Carry on the post about scraping Brazil's COVID-19 data, picking up right after its last line.

Source passage:
Content starts
Data acquisition, web scraping, and the KDD process: a practical study with COVID-19 data in Brazil

Are you interested in data science, and are you aware of the situation of COVID-19 in Brazil? In this post, I will explore the concept of data acquisition and demonstrate how to use a simple web scraping technique to obtain official data on the progress of the disease. It is worth saying that, with some adaptation in the code, the strategy used here can be easily extended to data from other countries or even to other applications. So put on your mask, wash your hands, and start reading it right now!

Clique aqui para a versão em português deste post.

I must start this text offering the most sincere sentiments to all victims of COVID-19. It is in their memory that we must seek motivation for the development of science without forgetting that if it exists, it is because there is a humanity that sustains it. Concerning data science, it is through it that we can minimize fake news and somehow contribute to a more informed, sensible, and thoughtful society.

I started this data analysis project when I realized, a few weeks ago, that there was little stratified information on the number of cases of COVID-19 in Brazil on official bases, such as that of the World Health Organization (WHO – World Health Organization) or the panel maintained by John Hopkins University. As stratified, in fact, we understand the set of data that can be observed in different layers. That is, for a country of continental dimensions, such as Brazil, knowing the total number of cases in the country is only informative. For such information to be functional, it must be stratified by regions, states, or cities.

To provide both an overview of the problem and direct the development of the analysis, I have set out below some objectives for this study that I hope the reader will appropriate them too:

  • Acquire an overview of the KDD process and understand where the data acquisition places on it.
Content ends
Listed entries:
Content starts
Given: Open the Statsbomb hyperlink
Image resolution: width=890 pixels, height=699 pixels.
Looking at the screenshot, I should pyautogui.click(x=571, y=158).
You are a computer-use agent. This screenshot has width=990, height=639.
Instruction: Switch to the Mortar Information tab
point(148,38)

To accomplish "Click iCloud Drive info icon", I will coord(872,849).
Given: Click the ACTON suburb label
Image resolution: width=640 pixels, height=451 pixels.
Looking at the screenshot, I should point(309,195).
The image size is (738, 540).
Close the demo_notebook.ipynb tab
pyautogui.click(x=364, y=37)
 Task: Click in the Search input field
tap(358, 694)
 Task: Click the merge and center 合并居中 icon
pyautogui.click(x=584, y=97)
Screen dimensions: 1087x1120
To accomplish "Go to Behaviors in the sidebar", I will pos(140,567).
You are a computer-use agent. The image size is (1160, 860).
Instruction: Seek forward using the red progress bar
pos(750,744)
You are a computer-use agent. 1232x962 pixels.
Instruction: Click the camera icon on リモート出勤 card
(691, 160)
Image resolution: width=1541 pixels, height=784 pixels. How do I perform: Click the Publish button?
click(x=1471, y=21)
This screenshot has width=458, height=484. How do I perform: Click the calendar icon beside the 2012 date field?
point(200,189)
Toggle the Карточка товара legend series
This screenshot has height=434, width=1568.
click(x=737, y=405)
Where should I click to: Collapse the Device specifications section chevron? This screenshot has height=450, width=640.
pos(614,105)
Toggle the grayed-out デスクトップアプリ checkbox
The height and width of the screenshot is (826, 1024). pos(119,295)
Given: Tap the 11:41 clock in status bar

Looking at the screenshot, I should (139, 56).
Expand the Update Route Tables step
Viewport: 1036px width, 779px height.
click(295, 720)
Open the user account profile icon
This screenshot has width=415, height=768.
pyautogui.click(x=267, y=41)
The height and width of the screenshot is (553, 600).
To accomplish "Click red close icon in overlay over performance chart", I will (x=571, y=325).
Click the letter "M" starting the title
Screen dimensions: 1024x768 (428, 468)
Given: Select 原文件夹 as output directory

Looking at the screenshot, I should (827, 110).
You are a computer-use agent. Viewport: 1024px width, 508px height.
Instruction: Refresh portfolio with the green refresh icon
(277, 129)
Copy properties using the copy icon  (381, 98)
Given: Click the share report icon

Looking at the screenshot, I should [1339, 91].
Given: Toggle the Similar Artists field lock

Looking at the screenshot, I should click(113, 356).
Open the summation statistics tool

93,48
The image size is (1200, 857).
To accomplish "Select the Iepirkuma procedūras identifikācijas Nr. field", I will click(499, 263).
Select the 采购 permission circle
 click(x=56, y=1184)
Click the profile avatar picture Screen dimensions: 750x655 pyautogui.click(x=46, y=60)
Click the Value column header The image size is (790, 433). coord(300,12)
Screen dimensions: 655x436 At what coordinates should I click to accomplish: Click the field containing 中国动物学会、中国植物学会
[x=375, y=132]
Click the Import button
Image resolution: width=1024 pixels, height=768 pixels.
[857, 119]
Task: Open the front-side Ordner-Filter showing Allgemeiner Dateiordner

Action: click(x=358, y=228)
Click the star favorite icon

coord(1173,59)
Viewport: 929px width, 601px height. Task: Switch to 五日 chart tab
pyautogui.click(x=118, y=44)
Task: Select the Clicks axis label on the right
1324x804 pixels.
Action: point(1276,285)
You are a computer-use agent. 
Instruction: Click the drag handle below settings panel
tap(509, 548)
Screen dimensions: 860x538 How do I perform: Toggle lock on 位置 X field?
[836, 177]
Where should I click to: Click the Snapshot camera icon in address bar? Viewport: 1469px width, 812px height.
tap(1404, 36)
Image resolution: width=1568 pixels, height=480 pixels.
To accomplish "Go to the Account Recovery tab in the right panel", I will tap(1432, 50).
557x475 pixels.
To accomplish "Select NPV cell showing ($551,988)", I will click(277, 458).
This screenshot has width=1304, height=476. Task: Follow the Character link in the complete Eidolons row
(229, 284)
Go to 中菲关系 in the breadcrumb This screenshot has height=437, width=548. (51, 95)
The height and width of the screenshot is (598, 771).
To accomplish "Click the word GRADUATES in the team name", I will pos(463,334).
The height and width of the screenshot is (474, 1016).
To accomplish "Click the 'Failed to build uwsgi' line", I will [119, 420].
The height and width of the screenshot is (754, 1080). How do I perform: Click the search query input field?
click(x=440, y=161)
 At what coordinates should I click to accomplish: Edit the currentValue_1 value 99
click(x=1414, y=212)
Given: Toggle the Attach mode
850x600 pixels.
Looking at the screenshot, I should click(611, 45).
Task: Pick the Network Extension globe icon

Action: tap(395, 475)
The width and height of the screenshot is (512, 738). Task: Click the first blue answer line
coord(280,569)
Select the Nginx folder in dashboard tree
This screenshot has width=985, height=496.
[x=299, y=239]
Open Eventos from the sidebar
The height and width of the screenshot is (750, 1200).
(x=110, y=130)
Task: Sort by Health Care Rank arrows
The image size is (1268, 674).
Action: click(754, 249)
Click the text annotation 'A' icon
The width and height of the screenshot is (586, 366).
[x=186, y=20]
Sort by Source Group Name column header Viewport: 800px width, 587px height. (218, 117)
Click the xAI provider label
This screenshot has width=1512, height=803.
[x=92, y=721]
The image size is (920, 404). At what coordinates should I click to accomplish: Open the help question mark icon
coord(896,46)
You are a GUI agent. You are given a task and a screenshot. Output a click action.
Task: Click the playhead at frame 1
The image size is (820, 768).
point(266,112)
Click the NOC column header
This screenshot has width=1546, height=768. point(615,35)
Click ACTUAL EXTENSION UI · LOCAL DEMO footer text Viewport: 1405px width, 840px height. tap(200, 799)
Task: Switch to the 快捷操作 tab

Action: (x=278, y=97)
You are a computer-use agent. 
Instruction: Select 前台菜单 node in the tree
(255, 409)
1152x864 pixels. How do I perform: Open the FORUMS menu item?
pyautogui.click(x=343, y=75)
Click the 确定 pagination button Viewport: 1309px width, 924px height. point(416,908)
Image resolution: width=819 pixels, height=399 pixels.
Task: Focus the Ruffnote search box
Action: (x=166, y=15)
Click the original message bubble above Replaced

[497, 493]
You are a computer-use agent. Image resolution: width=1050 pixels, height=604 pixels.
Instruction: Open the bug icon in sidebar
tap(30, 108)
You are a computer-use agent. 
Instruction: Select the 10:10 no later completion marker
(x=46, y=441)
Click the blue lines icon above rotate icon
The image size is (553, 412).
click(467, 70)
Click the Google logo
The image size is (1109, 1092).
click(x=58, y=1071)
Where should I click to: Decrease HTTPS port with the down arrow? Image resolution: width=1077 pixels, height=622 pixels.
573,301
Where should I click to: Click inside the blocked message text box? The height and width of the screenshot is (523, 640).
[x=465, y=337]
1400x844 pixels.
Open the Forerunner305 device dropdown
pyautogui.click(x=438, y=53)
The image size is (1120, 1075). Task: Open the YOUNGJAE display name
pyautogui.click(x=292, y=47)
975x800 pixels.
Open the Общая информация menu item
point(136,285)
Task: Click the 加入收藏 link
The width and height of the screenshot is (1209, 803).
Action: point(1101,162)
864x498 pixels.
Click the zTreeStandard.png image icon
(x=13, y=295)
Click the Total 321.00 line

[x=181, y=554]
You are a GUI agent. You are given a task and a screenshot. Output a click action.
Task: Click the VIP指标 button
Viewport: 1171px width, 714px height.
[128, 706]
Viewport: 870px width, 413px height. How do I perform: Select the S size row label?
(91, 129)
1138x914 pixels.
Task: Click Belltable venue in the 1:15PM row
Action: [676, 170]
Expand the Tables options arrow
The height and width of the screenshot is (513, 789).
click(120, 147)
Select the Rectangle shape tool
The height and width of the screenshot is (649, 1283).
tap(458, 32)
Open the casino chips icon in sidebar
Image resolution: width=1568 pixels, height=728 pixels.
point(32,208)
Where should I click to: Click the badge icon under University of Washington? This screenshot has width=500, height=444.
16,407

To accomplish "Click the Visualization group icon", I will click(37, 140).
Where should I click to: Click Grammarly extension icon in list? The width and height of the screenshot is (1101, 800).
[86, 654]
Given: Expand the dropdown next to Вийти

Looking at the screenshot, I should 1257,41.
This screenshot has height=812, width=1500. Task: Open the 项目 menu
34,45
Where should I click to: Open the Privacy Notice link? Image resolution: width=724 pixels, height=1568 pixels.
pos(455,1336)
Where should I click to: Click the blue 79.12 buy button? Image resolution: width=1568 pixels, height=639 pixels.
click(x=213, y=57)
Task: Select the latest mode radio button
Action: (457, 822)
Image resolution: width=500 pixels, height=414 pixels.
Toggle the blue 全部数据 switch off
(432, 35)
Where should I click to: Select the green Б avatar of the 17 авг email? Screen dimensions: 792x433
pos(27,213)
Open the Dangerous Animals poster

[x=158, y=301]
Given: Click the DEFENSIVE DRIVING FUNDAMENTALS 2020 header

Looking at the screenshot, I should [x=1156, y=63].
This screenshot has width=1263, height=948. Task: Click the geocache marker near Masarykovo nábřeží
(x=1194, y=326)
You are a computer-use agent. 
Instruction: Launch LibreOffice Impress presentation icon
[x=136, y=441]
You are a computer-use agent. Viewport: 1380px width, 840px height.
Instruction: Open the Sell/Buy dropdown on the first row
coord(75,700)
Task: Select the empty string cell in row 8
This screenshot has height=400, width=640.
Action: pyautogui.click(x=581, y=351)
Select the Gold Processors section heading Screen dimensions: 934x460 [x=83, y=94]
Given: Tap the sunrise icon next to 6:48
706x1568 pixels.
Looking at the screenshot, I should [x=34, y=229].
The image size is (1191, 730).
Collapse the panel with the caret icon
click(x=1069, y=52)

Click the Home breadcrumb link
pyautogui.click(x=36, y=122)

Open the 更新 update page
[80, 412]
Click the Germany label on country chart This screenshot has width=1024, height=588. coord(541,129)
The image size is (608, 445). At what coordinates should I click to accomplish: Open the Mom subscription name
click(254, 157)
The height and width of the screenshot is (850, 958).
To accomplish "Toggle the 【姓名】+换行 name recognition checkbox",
Content ends
Answer for this exercise:
  • Explore data acquisition techniques so that similar problems could easily employ them.
  • Obtain, from official databases, the number of cases and deaths by COVID-19 in Brazil, stratified by state.

In the following sections, we will explore each of these items to build the necessary concepts and implement them in a Python development environment. Ready?

KDD – Knowledge Discovering in Databases

Knowledge discovery in databases is the process by which someone seeks for comprehensive, valid, and relevant patterns from databases. It is an interactive and iterative process, which comprises many of the techniques and methods that are known today as data science.

Before exploring the main stages of the KDD process, however, it is worth differentiating three key terms: data, information, and knowledge. Each step of KDD is concerned with processing each of these terms, illustrated in the diagram of Fig. 1 from the problem we are working on.

Figure 1. From data to knowledge: information processing in KDD.

In short, data are all chains of symbols, structured or not, related to some phenomenon or event. Data, by itself, has no meaning. See: the 4.08 million number is just a cardinal. It becomes scary only after we assign it the sense that this is the number of confirmed cases of COVID-19. In other words, we have information only when we assign meaning to data.

It is from the manipulation of information that we acquire knowledge, which is closely related to what we call “cognitive processes” — perception, contextualization, and learning — and, therefore, intelligence.

Once these three concepts are understood, we can now proceed to the three fundamental phases of the KDD process. These are nothing more than sets of tasks respectively dedicated to obtaining and exploring data, information, and knowledge, as illustrated in Fig. 2, below:

Figure 2. The KDD process and its phases of (i) data acquisition, (ii) information processing, and (iii) knowledge extraction.

The KDD process consists of steps, which in turn are compound of tasks. Data mining tasks, for example, are part of the information processing step. In contrast, those tasks related to data visualization, analytics, and decision making are part of the last step, which aims for knowledge extraction.

In this article, we will focus only on the data acquisition task, fundamental to any KDD project. In general, there is no predefined method for obtaining data. Medium and long term projects usually demand a data model, as well as a robust architecture for its collection and storage. Short-term projects, in turn, mostly require immediately available and accessible sources.

With these fundamental concepts in mind, we are ready to move towards our purpose: the acquisition of official data on the number of COVID-19 cases in Brazil.

Defining a data acquisition strategy

As we have seen, a data acquisition strategy will only make sense if built from the perspective of a complete KDD process. That is, before we start collecting data out there, we need to have a clear purpose definition. What is the problem that we are trying to solve or elucidate?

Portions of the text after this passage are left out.